--- INSTRUCTIONS FOR THE TASK ---
Starting at the line that contains "Open the Keen sandal product thumbnail", restate each line word for word through the final line of the data, keeping both ends.

[Pixel coordinate grounding data]
※ ※ ※
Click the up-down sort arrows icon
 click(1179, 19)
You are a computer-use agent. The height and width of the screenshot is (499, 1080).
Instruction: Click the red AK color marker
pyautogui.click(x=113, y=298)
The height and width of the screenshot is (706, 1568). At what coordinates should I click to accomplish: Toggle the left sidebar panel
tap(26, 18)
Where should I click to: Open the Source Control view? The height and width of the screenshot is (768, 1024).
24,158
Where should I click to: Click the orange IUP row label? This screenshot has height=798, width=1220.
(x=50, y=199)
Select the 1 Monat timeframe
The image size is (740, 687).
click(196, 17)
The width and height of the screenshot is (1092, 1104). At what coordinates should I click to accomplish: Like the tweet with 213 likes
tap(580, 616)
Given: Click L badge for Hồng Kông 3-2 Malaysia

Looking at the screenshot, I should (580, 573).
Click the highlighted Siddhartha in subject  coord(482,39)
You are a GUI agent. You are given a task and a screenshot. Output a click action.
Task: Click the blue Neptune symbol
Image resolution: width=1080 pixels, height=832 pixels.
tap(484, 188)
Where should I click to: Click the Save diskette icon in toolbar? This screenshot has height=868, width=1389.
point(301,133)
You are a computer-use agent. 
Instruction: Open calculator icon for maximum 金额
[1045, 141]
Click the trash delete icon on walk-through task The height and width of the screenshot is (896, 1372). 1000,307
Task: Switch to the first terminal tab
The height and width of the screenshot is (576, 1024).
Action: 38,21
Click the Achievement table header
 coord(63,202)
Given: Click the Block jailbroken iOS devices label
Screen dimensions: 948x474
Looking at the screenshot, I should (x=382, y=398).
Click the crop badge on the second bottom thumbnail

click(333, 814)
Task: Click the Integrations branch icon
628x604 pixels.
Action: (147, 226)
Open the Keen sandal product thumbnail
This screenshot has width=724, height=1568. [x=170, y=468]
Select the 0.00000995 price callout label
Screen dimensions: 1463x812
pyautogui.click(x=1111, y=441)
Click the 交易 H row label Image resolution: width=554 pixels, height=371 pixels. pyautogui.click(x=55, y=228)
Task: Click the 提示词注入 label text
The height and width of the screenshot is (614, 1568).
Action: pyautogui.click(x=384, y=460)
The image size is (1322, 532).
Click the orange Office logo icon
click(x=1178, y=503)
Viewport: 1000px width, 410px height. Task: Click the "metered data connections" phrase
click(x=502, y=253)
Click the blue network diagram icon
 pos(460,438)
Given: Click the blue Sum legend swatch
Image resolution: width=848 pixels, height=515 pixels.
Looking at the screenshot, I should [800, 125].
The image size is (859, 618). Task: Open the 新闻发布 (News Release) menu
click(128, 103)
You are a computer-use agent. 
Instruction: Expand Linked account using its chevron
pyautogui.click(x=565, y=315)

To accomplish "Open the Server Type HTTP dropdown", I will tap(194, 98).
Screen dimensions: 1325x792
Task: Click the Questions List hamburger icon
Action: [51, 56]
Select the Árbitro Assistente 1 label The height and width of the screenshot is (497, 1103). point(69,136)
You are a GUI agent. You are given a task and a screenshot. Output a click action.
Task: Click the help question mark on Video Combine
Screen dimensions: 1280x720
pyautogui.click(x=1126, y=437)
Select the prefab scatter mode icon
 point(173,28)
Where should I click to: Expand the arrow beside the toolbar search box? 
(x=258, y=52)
※ ※ ※
--- SOLUTION FOR THIS EXERCISE ---
Open the Keen sandal product thumbnail
This screenshot has width=724, height=1568. [x=170, y=468]
Select the 0.00000995 price callout label
Screen dimensions: 1463x812
pyautogui.click(x=1111, y=441)
Click the 交易 H row label Image resolution: width=554 pixels, height=371 pixels. pyautogui.click(x=55, y=228)
Task: Click the 提示词注入 label text
The height and width of the screenshot is (614, 1568).
Action: pyautogui.click(x=384, y=460)
The image size is (1322, 532).
Click the orange Office logo icon
click(x=1178, y=503)
Viewport: 1000px width, 410px height. Task: Click the "metered data connections" phrase
click(x=502, y=253)
Click the blue network diagram icon
 pos(460,438)
Given: Click the blue Sum legend swatch
Image resolution: width=848 pixels, height=515 pixels.
Looking at the screenshot, I should [800, 125].
The image size is (859, 618). Task: Open the 新闻发布 (News Release) menu
click(128, 103)
You are a computer-use agent. 
Instruction: Expand Linked account using its chevron
pyautogui.click(x=565, y=315)

To accomplish "Open the Server Type HTTP dropdown", I will tap(194, 98).
Screen dimensions: 1325x792
Task: Click the Questions List hamburger icon
Action: [51, 56]
Select the Árbitro Assistente 1 label The height and width of the screenshot is (497, 1103). point(69,136)
You are a GUI agent. You are given a task and a screenshot. Output a click action.
Task: Click the help question mark on Video Combine
Screen dimensions: 1280x720
pyautogui.click(x=1126, y=437)
Select the prefab scatter mode icon
 point(173,28)
Where should I click to: Expand the arrow beside the toolbar search box? 
(x=258, y=52)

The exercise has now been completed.